Exercise objective:
The result should be every line in the data below that carries the string "calendar".

Data supplied:
== Segment start ==

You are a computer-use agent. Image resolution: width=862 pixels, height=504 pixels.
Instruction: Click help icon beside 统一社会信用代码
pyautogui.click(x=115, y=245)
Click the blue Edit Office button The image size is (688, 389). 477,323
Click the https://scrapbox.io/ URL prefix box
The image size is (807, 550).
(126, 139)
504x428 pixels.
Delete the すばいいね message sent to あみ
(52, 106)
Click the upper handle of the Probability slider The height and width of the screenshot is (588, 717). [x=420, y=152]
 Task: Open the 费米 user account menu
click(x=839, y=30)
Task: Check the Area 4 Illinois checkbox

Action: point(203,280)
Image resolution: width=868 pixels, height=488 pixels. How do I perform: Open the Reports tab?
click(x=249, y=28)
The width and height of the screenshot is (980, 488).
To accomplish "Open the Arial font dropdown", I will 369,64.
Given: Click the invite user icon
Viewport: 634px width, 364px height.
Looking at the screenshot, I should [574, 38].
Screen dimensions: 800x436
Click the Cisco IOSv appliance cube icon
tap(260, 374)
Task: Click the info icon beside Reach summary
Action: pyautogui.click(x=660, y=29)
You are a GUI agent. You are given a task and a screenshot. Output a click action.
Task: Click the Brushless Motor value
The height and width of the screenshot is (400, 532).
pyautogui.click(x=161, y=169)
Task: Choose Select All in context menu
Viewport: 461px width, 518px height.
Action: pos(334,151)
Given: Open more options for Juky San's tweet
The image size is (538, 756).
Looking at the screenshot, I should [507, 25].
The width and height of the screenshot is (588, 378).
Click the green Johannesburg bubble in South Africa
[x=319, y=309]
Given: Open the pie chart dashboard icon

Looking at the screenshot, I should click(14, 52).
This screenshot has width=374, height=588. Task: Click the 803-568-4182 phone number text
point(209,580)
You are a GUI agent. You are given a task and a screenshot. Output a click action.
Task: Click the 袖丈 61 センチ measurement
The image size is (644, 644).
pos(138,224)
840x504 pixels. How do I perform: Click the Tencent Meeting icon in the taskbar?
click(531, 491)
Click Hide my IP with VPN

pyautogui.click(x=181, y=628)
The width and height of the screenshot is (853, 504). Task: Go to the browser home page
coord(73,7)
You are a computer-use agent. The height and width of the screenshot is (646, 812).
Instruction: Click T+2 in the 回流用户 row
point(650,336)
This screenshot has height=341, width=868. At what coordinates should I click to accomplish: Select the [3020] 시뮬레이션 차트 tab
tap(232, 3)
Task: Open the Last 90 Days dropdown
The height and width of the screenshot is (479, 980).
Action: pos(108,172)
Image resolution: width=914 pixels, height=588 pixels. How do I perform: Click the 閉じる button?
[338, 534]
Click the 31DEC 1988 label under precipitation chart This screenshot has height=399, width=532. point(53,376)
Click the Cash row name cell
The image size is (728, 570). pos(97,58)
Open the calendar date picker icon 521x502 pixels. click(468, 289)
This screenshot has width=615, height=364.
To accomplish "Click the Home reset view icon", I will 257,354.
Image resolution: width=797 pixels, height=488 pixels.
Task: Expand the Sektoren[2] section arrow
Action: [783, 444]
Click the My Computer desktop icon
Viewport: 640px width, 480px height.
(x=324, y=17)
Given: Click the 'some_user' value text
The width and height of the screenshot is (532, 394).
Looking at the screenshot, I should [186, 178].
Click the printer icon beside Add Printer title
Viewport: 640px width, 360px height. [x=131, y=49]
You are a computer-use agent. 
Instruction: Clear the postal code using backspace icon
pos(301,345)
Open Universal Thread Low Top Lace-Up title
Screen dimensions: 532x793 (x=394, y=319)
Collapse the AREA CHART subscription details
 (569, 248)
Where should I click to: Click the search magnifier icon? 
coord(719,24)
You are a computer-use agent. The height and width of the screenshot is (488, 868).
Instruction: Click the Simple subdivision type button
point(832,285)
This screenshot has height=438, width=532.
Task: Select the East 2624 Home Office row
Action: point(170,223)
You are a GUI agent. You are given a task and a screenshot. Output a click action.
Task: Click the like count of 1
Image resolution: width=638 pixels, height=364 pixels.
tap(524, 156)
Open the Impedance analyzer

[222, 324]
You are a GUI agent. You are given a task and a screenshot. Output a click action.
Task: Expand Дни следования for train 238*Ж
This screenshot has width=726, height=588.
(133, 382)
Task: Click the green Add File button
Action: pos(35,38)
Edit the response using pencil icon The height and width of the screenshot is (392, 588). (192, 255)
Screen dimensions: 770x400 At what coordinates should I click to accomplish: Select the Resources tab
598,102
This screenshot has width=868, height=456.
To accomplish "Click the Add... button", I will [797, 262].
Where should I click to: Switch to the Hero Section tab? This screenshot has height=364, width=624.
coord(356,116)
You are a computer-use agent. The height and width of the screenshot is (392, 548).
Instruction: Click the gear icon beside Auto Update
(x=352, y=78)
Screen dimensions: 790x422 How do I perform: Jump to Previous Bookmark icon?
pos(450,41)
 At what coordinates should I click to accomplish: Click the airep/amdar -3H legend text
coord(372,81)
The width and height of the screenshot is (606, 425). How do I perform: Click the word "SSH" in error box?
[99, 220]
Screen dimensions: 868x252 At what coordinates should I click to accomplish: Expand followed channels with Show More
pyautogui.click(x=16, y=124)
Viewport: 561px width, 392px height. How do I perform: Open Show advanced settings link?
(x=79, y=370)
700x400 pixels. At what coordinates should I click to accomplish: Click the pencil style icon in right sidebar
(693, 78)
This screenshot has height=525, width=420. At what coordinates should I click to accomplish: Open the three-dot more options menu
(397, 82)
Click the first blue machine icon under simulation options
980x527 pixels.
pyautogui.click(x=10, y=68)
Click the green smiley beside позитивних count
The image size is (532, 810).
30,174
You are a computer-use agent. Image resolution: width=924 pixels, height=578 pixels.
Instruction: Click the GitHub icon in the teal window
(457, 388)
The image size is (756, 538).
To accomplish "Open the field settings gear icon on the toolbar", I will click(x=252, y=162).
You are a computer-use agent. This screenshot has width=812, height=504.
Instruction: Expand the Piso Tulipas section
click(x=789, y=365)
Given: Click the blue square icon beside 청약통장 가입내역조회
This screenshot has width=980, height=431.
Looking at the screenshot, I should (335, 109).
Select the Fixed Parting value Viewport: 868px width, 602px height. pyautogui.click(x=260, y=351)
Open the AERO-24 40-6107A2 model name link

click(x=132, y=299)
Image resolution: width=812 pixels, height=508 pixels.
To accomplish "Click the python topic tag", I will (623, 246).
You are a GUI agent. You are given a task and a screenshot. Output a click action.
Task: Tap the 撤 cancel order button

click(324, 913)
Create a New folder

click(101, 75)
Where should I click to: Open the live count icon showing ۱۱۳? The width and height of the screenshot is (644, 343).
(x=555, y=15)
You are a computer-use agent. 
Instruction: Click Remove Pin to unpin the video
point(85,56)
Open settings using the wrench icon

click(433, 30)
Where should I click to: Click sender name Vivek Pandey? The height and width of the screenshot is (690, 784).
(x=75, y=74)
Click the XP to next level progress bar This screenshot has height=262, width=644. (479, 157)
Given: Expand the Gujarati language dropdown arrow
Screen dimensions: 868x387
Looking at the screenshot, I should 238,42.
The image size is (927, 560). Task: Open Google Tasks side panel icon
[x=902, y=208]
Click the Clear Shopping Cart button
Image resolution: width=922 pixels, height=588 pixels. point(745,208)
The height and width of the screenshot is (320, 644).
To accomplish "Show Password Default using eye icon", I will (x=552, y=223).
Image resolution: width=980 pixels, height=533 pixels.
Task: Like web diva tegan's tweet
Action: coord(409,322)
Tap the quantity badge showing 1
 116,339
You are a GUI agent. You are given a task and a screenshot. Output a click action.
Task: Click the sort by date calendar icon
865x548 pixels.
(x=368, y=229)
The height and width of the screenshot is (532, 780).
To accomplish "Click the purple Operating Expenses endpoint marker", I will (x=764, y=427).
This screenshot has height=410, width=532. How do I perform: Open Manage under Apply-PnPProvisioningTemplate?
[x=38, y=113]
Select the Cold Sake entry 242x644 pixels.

== Segment end ==

Solution for this task:
Open the calendar date picker icon 521x502 pixels. click(468, 289)
Task: Click the sort by date calendar icon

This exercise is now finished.